◆ WHAT TO WORK ON ◆
a – Using the movie-database exercises, decide whether each statement below agrees with them, answering yes or no and quoting the deciding words. (i) Problem 10 asks for the average budget of the top 10 grossing movies. (ii) The Problem 10 query sorts movies by revenue in ascending order. (iii) Problem 11 asks for the names of the top 5 directors along with their average rating.
b – Carry the movie-database exercises further, starting right after the last line shown.

◆ PASSAGE GIVEN ◆
════════════════

The next few problems will be more involved! You'll need to combine some concepts you've learned. For each cell, show your work.
\
Remember, the answers should be in **a single query**.

\
Problem 10:

What is the average budget used for the top 10 grossing movies?


In [49]:
# query orders movies by revenue desc, limited to top 10
query = 'select * from movies order by revenue desc limit 10'
df = pd.read_sql(query, conn)
df.head(10)

# query gets avg(budget) from above query table
query = 'select avg(budget) from (select * from movies order by revenue desc limit 10)'
df = pd.read_sql(query, conn)
df.head()

Unnamed: 0,avg(budget)
0,195100000.0


Problem 11:

Which directors have the highest overall voting average? - show the top 5 directors' name and their average rating

In [55]:
# query from q9, which add director name to movies table
query = 'select m.*, d.name from movies as m join directors as d on m.director_id = d.id'
df = pd.read_sql(query, conn)
df.head(10)

════════════════

◆ Collected data entries ◆
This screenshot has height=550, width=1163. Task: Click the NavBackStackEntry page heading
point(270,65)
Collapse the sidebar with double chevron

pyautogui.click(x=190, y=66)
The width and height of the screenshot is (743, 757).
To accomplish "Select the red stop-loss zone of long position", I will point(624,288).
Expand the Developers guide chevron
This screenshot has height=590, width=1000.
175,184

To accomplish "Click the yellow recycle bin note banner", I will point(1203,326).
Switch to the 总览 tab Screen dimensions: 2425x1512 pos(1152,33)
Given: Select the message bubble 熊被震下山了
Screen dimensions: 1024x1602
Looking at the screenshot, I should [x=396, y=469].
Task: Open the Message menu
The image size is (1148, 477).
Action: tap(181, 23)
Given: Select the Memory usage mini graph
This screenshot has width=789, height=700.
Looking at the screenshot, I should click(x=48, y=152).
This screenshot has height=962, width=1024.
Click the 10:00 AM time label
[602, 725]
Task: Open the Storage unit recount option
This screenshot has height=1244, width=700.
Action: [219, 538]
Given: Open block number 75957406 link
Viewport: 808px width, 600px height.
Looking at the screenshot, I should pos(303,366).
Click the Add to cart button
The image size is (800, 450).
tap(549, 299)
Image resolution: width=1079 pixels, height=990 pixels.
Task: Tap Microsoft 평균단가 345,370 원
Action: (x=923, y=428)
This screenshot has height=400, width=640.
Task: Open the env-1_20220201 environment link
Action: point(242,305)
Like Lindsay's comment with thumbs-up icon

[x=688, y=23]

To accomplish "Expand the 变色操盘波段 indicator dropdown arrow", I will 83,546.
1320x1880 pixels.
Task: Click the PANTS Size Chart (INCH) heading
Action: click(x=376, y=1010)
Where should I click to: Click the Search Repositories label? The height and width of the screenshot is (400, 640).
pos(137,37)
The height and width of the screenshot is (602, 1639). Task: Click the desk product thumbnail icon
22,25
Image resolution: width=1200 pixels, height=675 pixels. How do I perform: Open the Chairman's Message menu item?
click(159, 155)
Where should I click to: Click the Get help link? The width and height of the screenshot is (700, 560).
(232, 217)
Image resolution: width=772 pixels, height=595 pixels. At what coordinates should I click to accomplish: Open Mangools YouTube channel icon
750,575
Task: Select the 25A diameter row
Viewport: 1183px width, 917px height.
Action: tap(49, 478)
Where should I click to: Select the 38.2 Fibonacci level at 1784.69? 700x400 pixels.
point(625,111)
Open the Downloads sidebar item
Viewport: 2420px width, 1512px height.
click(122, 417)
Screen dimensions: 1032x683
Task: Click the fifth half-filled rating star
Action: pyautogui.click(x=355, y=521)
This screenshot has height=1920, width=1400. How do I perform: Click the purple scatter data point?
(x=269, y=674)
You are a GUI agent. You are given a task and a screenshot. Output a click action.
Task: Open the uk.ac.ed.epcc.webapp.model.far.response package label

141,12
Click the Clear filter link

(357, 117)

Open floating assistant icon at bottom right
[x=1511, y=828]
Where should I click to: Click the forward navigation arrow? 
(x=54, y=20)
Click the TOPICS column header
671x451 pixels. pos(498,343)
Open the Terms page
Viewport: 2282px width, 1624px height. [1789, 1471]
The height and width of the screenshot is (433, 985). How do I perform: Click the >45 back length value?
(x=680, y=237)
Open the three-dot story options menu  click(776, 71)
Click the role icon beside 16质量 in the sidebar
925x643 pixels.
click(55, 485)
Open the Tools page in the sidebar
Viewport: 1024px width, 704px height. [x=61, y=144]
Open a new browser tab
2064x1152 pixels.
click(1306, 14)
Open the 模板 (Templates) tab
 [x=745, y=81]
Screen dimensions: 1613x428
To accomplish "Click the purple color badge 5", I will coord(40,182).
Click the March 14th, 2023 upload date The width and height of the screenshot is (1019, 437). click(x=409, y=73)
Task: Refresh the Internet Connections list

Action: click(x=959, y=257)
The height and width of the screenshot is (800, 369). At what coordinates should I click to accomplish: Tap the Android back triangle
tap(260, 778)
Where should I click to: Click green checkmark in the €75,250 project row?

════════════════

◆ ANSWERS TO EACH TASK ◆
a –
(i) Yes: "What is the average budget used for the top 10 grossing movies?"
(ii) No: "order by revenue desc limit 10"
(iii) Yes: "show the top 5 directors' name and their average rating"

b –
# query uses query above to select director name and avg(vote_average)
# and group by directors and order by highest vote_average
# and limited to 5 entries
query = """
select name, avg(vote_average) as vote_avg
from (select m.*, d.name from movies as m join directors as d on m.director_id = d.id)
group by name
order by vote_avg desc
limit 5
"""
df = pd.read_sql(query, conn)
df.head()

Unnamed: 0,name,vote_avg
0,Gary Sinyor,10.0
1,Rohit Jugraj,9.5
2,Lance Hool,9.3
3,Floyd Mutrux,8.5
4,Tim McCanlies,8.45


Problem 12:

What are the top five directors by how much their average budget is?

In [61]:
# query from q9, which add director name to movies table
query = 'select m.*, d.name from movies as m join directors as d on m.director_id = d.id'
df = pd.read_sql(query, conn)
df.head(10)

# query uses query above to select director name and avg(budget)
# and group by directors and order by highest average budget
# and limited to 5 entries
query = """
select name, avg(budget) as bud_avg
from (select m.*, d.name from movies as m join directors as d on m.director_id = d.id)
group by name
order by bud_avg desc
limit 5
"""
df = pd.read_sql(query, conn)
df.head(10)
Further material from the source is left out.